The GELATO Dataset for Legislative NER
Matthew Flynn, Timothy Obiso, Sam Newman

TL;DR
This paper presents GELATO, a new annotated dataset of U.S. legislative texts for NER, and evaluates transformer models and LLMs for multi-level entity recognition, highlighting model strengths and future research directions.
Contribution
Introduction of GELATO, a novel legislative NER dataset with a two-level ontology, and an evaluation of transformer models and LLMs for improved entity recognition.
Findings
RoBERTa outperforms BERT in first-level prediction
LLMs effectively complete second-level predictions
Model combinations show promise for legislative NER tasks
Abstract
This paper introduces GELATO (Government, Executive, Legislative, and Treaty Ontology), a dataset of U.S. House and Senate bills from the 118th Congress annotated using a novel two-level named entity recognition ontology designed for U.S. legislative texts.
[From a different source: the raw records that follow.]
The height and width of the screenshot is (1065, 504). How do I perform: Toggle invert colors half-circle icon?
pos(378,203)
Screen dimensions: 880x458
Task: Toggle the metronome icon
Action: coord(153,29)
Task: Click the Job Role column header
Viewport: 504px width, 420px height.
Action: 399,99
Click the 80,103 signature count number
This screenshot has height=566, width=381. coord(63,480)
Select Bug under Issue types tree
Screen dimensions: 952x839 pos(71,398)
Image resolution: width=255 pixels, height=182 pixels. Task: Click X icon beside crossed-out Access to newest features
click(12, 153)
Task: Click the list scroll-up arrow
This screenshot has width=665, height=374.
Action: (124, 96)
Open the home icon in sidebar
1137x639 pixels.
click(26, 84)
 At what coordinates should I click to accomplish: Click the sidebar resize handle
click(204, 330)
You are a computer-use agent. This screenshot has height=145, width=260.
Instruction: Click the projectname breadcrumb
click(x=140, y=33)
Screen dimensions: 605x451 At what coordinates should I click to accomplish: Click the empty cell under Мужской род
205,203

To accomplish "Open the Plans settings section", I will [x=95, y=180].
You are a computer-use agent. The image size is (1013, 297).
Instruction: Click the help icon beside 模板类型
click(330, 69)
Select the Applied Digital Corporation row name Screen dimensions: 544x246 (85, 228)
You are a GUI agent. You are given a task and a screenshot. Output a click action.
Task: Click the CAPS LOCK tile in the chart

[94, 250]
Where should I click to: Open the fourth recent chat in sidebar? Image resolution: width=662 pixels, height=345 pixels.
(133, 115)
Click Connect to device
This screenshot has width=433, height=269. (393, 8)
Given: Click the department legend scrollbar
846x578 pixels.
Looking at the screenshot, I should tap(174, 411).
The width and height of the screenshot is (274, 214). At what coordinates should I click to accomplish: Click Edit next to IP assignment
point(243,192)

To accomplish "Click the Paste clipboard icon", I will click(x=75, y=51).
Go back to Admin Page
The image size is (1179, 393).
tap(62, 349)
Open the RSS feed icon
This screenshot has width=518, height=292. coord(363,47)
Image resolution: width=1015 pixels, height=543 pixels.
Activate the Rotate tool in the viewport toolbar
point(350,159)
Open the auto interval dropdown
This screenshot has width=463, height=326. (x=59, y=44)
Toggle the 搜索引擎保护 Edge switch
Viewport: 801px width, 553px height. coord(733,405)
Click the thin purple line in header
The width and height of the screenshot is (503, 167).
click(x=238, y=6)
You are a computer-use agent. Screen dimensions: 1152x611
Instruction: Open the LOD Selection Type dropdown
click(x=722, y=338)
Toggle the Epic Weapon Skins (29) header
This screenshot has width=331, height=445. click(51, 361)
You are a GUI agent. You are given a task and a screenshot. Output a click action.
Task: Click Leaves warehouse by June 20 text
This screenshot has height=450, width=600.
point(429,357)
We fine-tune transformer-based models (BERT, RoBERTa) of different architectures and sizes on this dataset for first-level prediction. We then use LLMs with optimized prompts to complete the second level prediction. The strong performance of RoBERTa and relatively weak performance of BERT models, as well as the application of LLMs as second-level predictors, support future research in legislative NER or downstream tasks using these model combinations as extraction tools.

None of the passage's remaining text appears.